Overigens stellen ze uitdrukkelijk dat de restauratie in 2006 uitstekend
is geweest en dat Roermond
nog steeds een topmonument in huis heeft, ook al zou het niet 13e eeuws
zijn. Het monument lijkt
daarmee weliswaar minder uniek, het blijft “... echter een
buitengewoon belangwekkend en
zeldzaam voorbeeld van funeraire kunst. Ook internationaal verdient
het nog steeds de aandacht”
(p. 62) .
Ondanks deze relativering van het statusverlies tengevolge van een mogelijke
conclusie van nietauthenticiteit,
lijkt het er toch op dat de bevindingen van beide auteurs worden genegeerd.
Terwijl
het doel uiteindelijk toch zou moeten zijn de waarheidsvinding omtrent
de historische feiten, of
zoals men het zelf formuleert:
“Begrijpelijk is uiteraard dat men in Roermond niet graag
wil horen dat het monument minder oud
is dan meestal wordt verteld. Waar zich wetenschappers met deze materie
bezighouden mag dat
echter geen rol spelen”(p.60)
Iconografisch en via archiefonderzoek is tot nu toe geen zekerheid verkregen.
Ook de auteurs
stellen dat het wachten is op verdere archiefonderzoek (van o.a. Venner),
maar dat uiteindelijk
slechts natuurwetenschappelijk (materiaal-)onderzoek het raadsel definitief
kan oplossen. De eerder
uitgesproken hoop dat de restauratie definitief uitsluitsel zou opleveren
omtrent de ouderdom van
het monument [3] is daarmee voorlopig van de baan.

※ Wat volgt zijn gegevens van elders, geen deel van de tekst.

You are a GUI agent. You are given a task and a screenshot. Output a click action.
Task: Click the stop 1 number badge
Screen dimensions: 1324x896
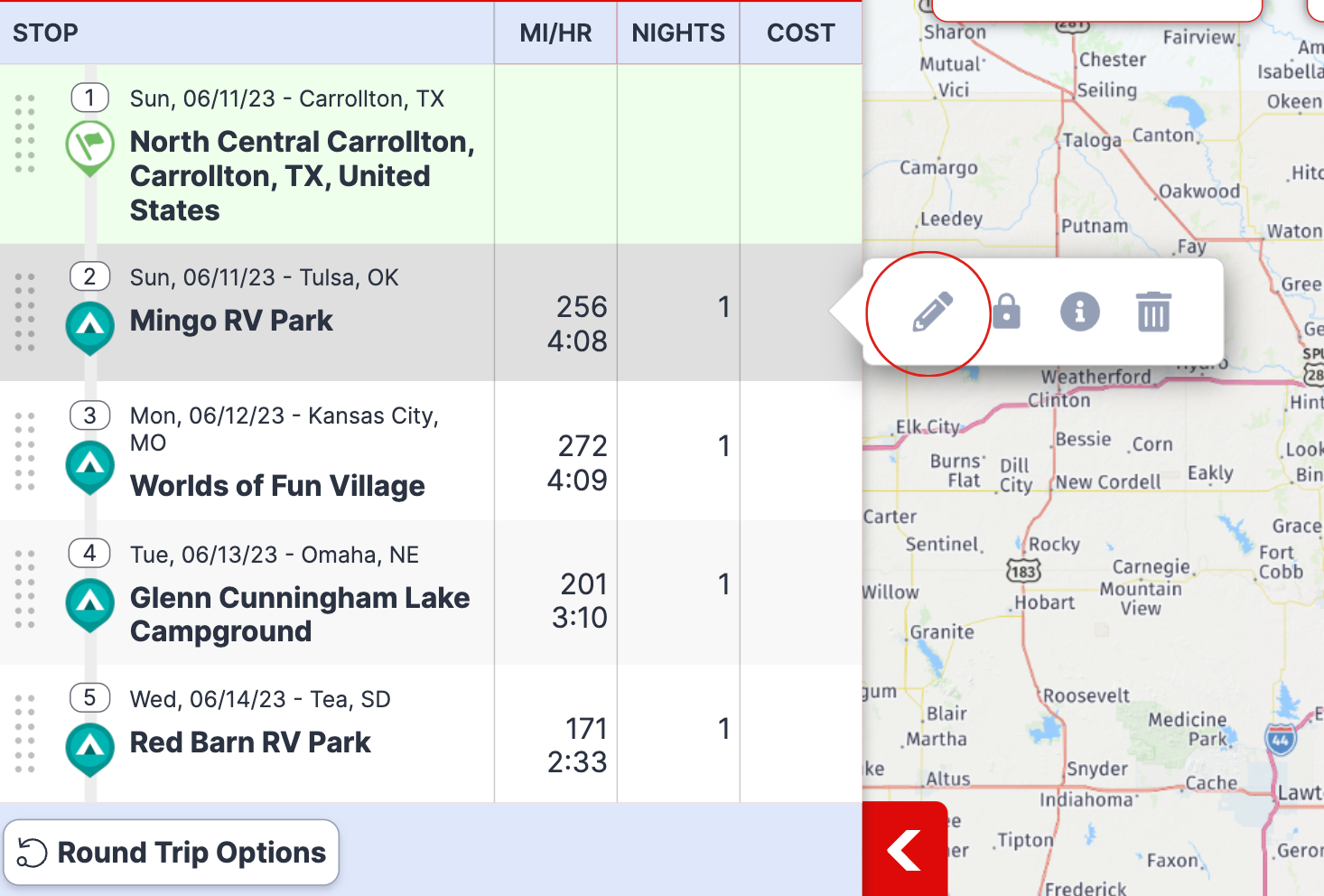pos(89,98)
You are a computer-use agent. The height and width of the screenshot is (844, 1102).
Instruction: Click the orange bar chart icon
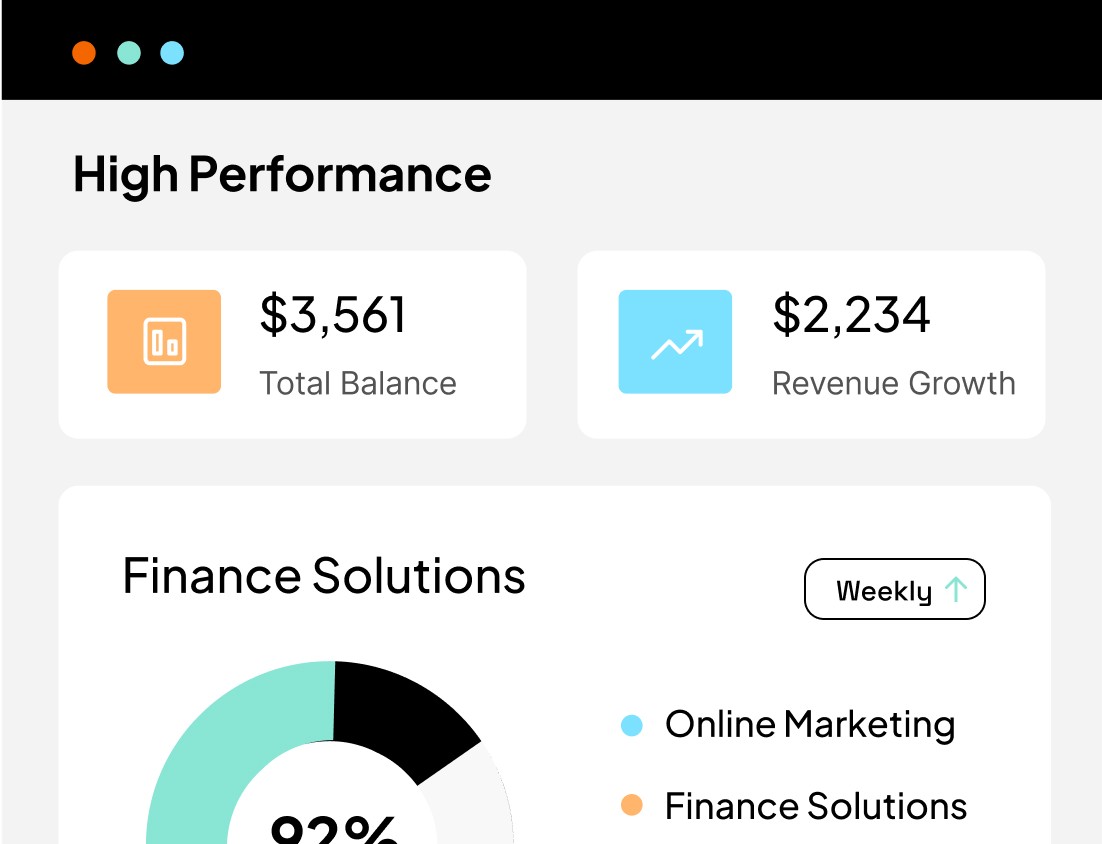[164, 342]
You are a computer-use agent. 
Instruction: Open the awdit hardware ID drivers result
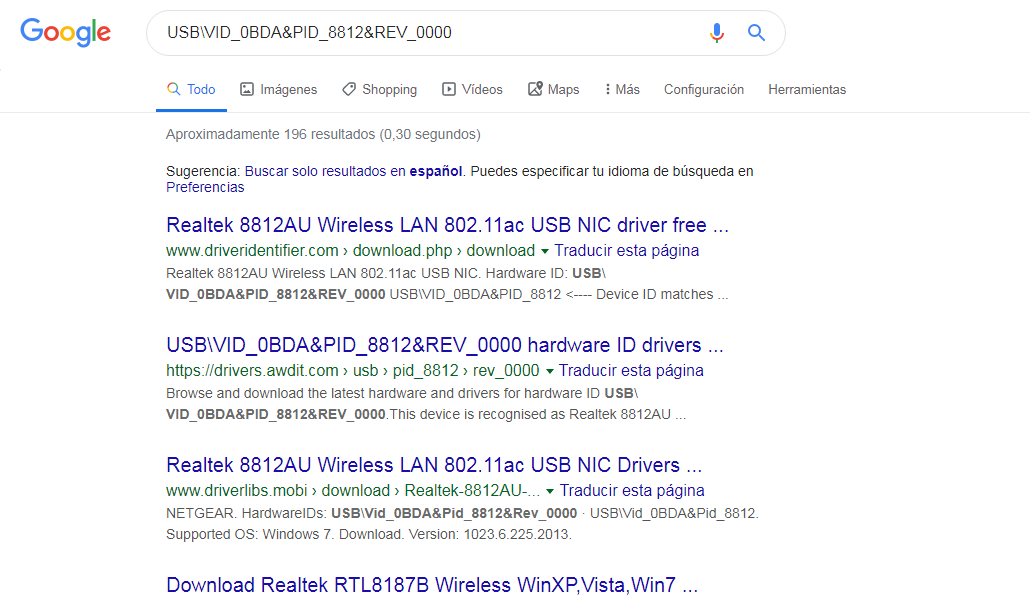pyautogui.click(x=445, y=345)
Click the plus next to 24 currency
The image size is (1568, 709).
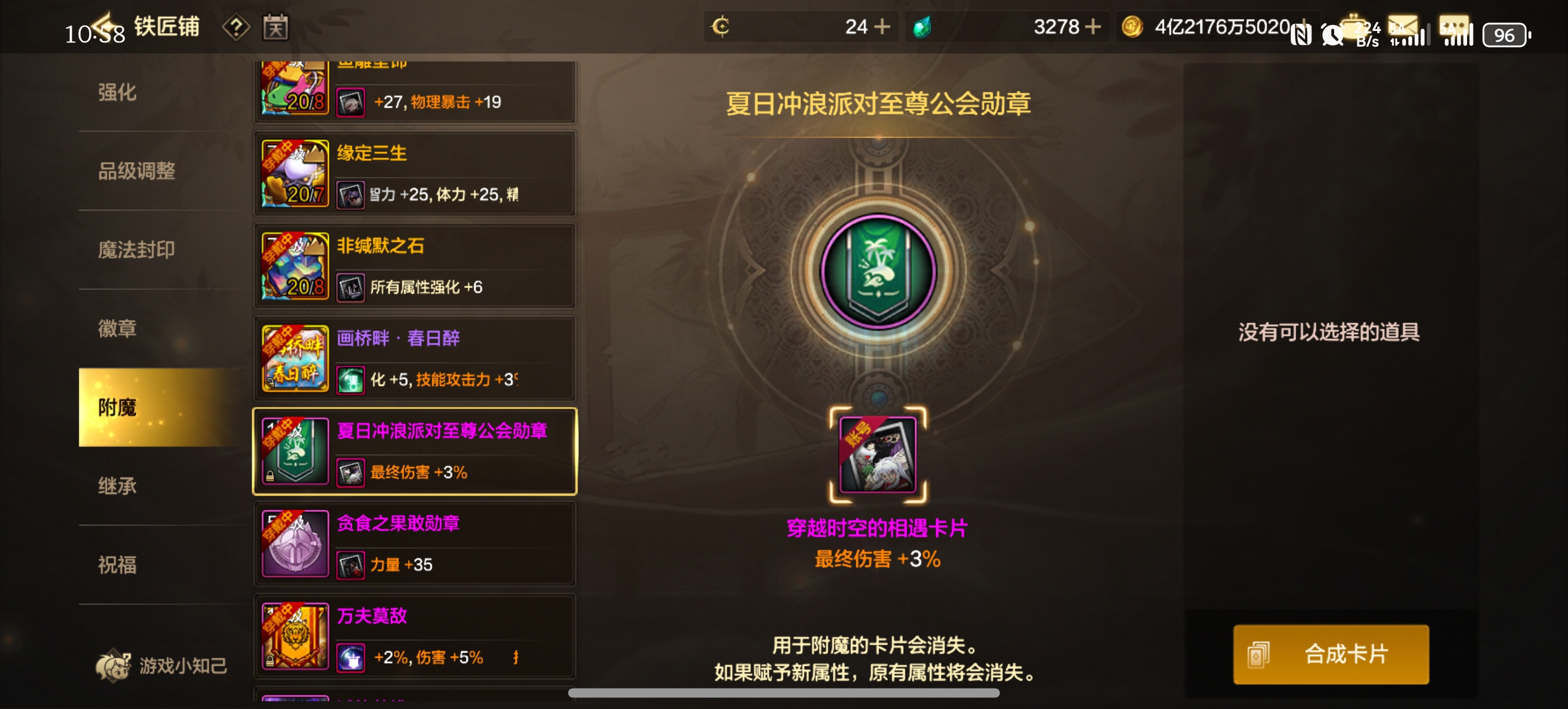(882, 27)
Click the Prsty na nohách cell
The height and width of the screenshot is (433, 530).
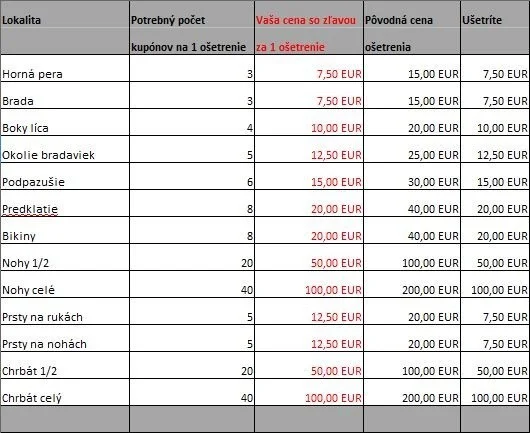click(65, 339)
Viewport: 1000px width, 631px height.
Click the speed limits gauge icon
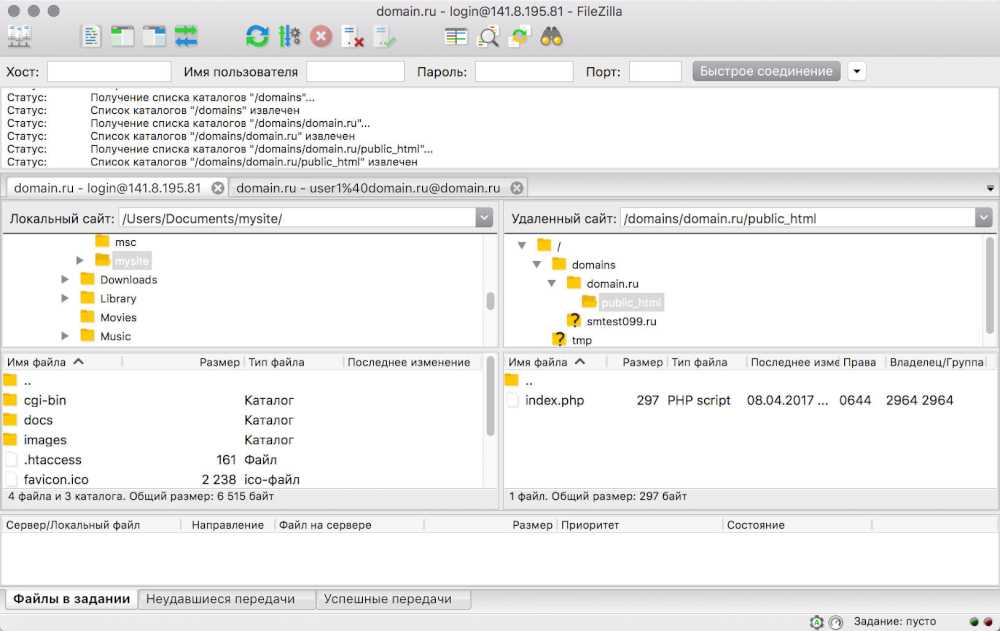[836, 622]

Verder roemen ze zeer de muurschilderingen in het priesterkoor: “meesterwerken!“
En dan Het praalgraf van Gerard van Gelre en Marg. van Brabant
in de Munsterkerk te
Roermond, dat is onderverdeeld in twee hoofdstukken; ten eerste
'De stichting van de Munsterabdij
en het grafmonument van de stichters' van Gerard Venner; en 'De restauratie
van het praalgraf in
2006' van H. Tummers en A.Truyen
In het deel van Venner gaat hij o.a. in op de stadsstichting en de préstedelijke
kernen te Buitenop en
bij de hof te Zwartbroek.[ 4]
Ook stelt hij: “De stichting van de Munsterabdij en de stadswording
waren twee synchroon
verlopende processen” (p. 52)
Venner gaat – opmerkelijk - niet in op het artikel van Schulz
en Van Bommel met zijn opvallende
conclusies. Wél noemt hij op pagina 45 het artikel van A. Schippers
uit 1922 ('Dat Stiftergrabdenkmal
der Liebfrauenkirche in Roermond') en de bevindingen van Bauch uit 1976,
net zoals in zijn
eerdere boek 'De grafmonumenten van de graven van Gelder' uit 1989.
Maar erg diep wordt er niet
op in gegaan.[ 5] Venner houdt wel de optie open dat het grafmonument
pas later in de 13e eeuw is
geplaatst, maar gaat niet nader in op de discussie die Schippers/Bauch
en in hun voetsporen Schulz/
Van Bommel aanzwengelen, namelijk: niet origineel maar 16e of 17e eeuws.
Wel wordt in de conclusies op pagina 52/53 enige twijfel toegelaten
over de werkelijke ouderdom
van het monument.
Datzelfde geldt voor het tweede hoofdstuk van Tummers en Truyen waarin
op pagina 93, overigens
wat explicieter, de mogelijkheid van een 16e eeuwse kopie wordt aangekaart.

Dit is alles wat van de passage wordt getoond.